RECORDS FOR THIS EXERCISE:
◆ ◆ ◆ ◆
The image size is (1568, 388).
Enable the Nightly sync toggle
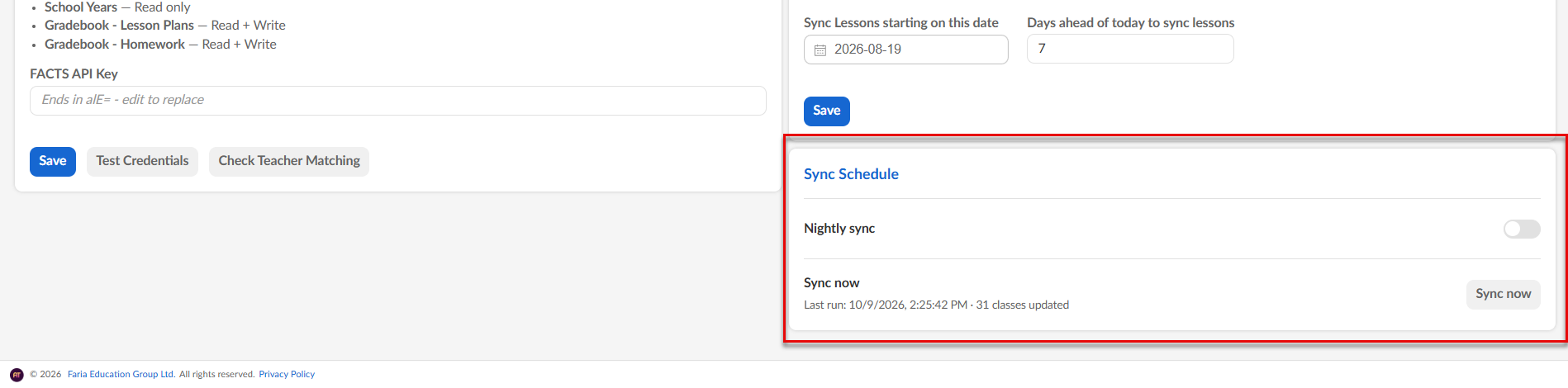[x=1521, y=229]
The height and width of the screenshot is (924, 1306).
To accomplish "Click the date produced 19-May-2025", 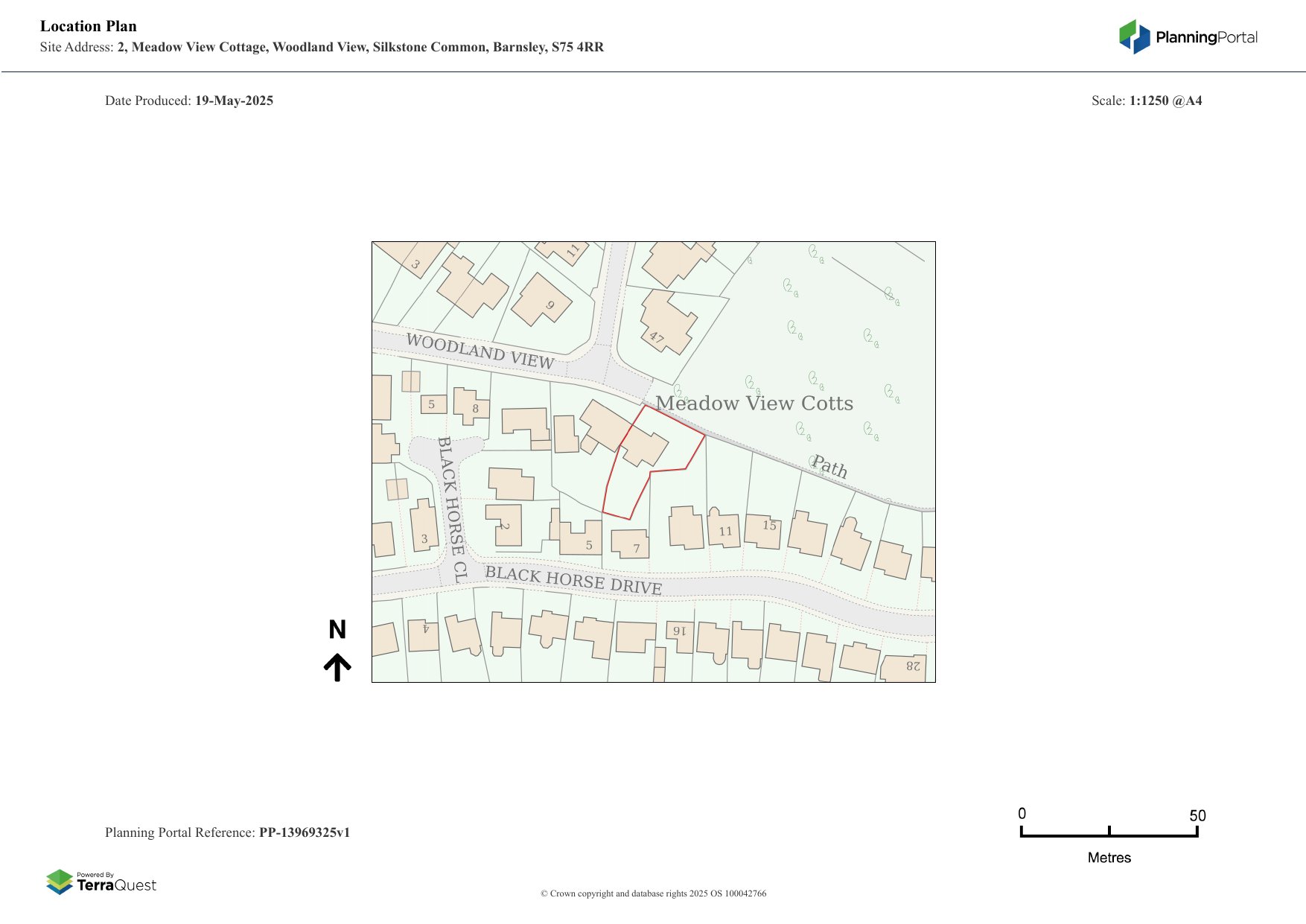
◆ ◆ ◆ ◆
AIM OF THE EXERCISE:
For this exercise, return the data above exactly and leave every picture out.

COMPLETED EXERCISE:
The image size is (1568, 388).
Enable the Nightly sync toggle
[x=1521, y=229]
The height and width of the screenshot is (924, 1306).
To accomplish "Click the date produced 19-May-2025", 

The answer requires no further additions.